South Korea has decided to scrap its fiercely criticised plan to resume "scientific" whaling, apparently because of international pressure, a report said Tuesday.
"Discussions between government ministries have been concluded in a way that effectively scraps the plan to allow whaling in coastal waters," an unnamed senior government official told Yonhap news agency.
"Even if it is for scientific research, we have to take into consideration that this has emerged as a sensitive issue at home and abroad."
The Ministry of Food, Agriculture, Forestry and Fisheries declined to confirm the report.
Kang Joon-Suk, a senior ministry official, said last week that South Korea may scrap its plan if experts come up with non-lethal means to study the mammals.

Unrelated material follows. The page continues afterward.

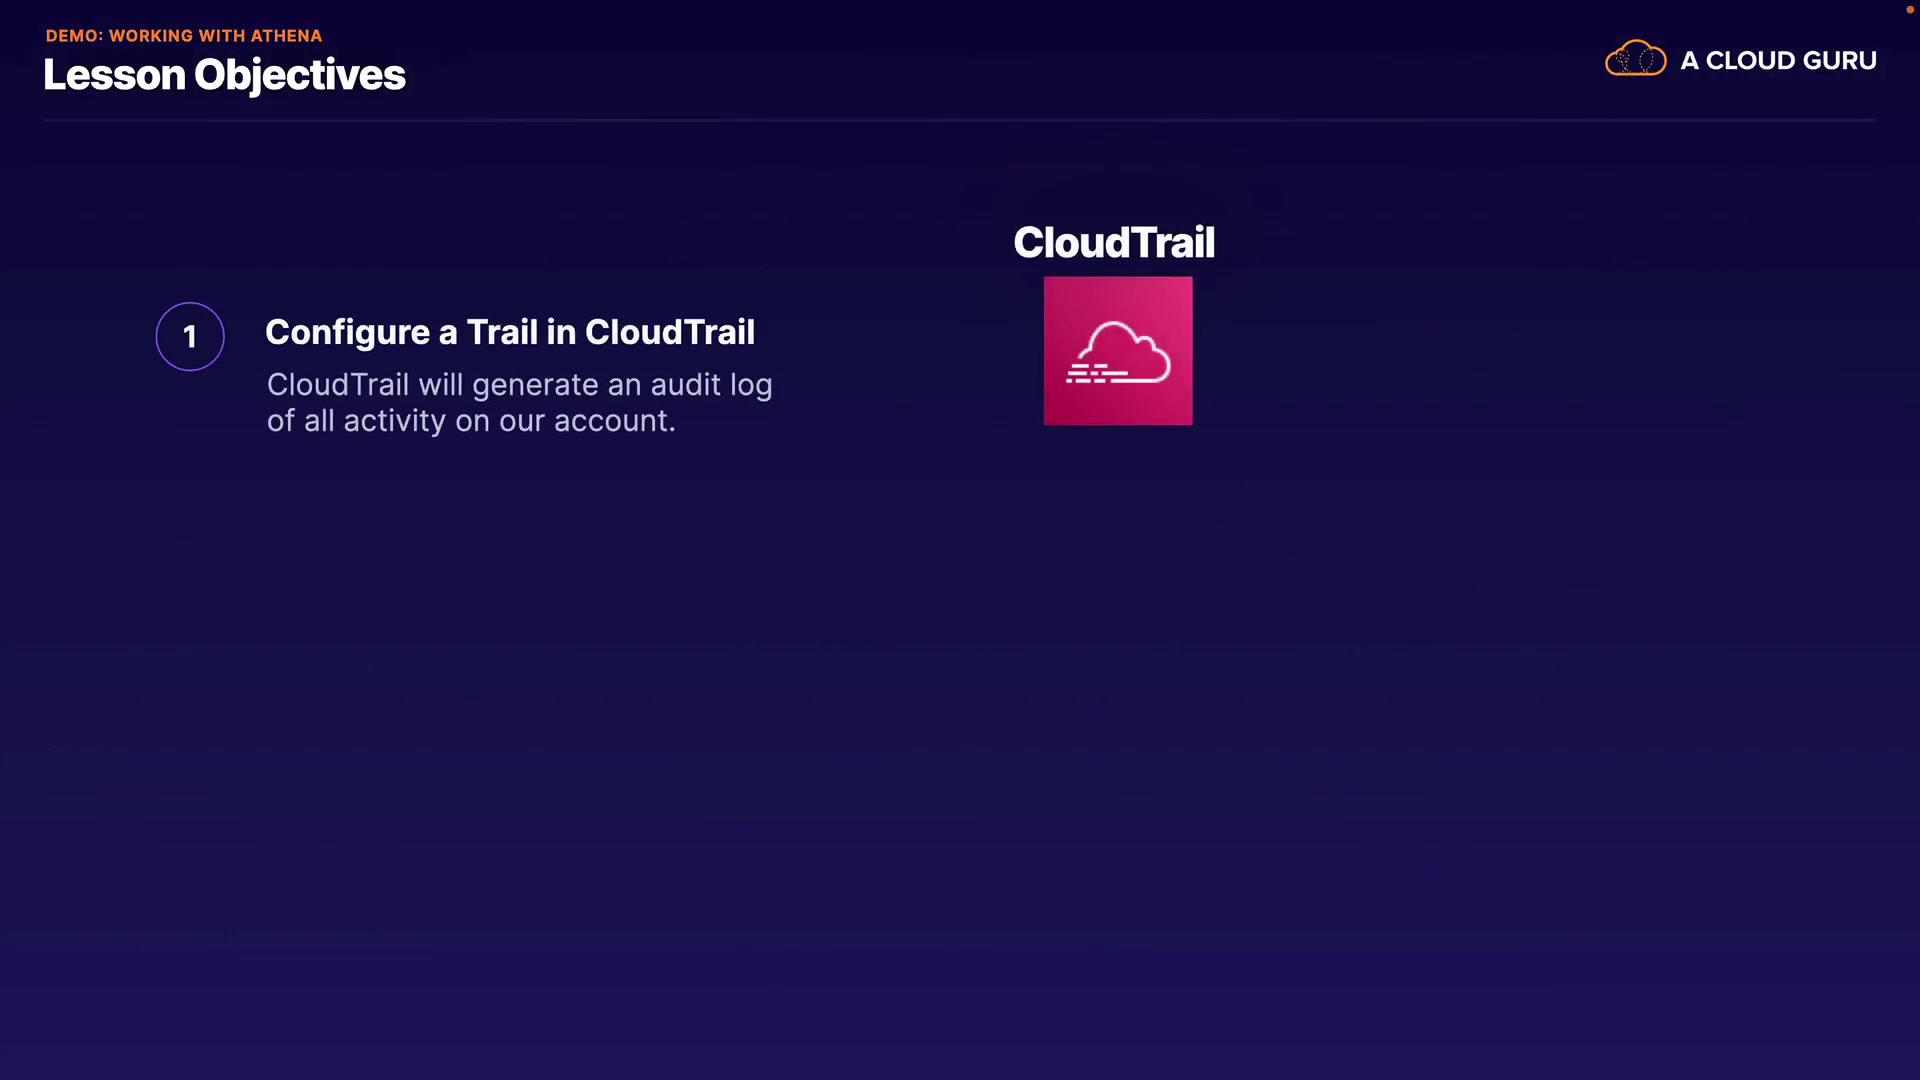This screenshot has height=1080, width=1920.
Task: Click the word 'DEMO:' in the top-left label
Action: coord(74,36)
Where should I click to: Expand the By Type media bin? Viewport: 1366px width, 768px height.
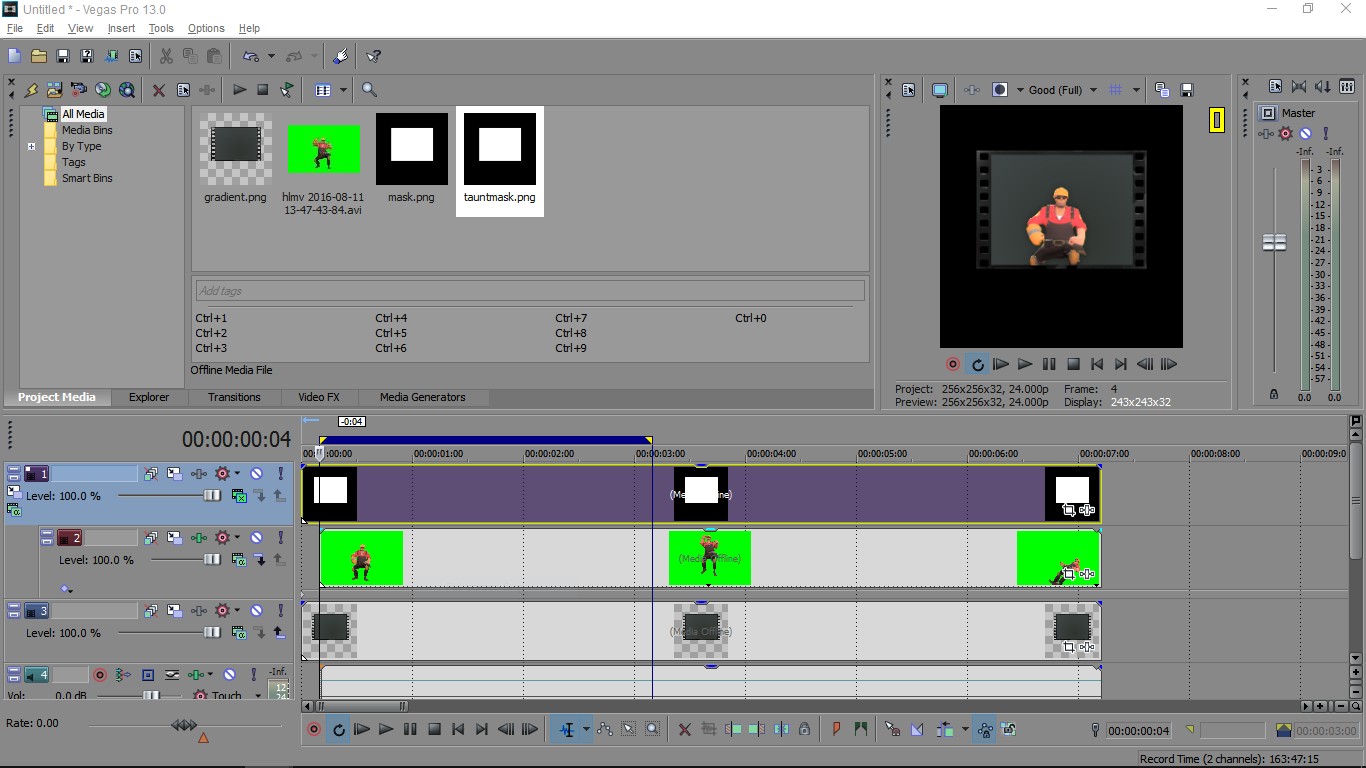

South Korea unveiled its plan to resume whaling at an International Whaling Commission meeting this month in Panama, sparking an international outcry.
It said it would use a loophole in a global moratorium that permits killing of whales for "scientific" research.

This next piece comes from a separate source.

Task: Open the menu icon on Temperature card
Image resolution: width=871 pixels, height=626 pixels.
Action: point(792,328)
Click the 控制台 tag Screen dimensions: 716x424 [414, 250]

Greenpeace described scientific whaling as "thinly disguised commercial whaling". France, the United States, Australia and New Zealand also spoke out strongly against Seoul's plan.
South Korea cited what it called a significant increase in whale stocks in its waters and consequent damage to fisheries.
If it went ahead, it would be the fourth country to kill whales, excluding allowances for indigenous groups. Norway and Iceland openly defy the 1986 moratorium on commercial whaling, saying they believe stocks are healthy.
Japan already uses the loophole for scientific research, with the meat then going to the dinner plate.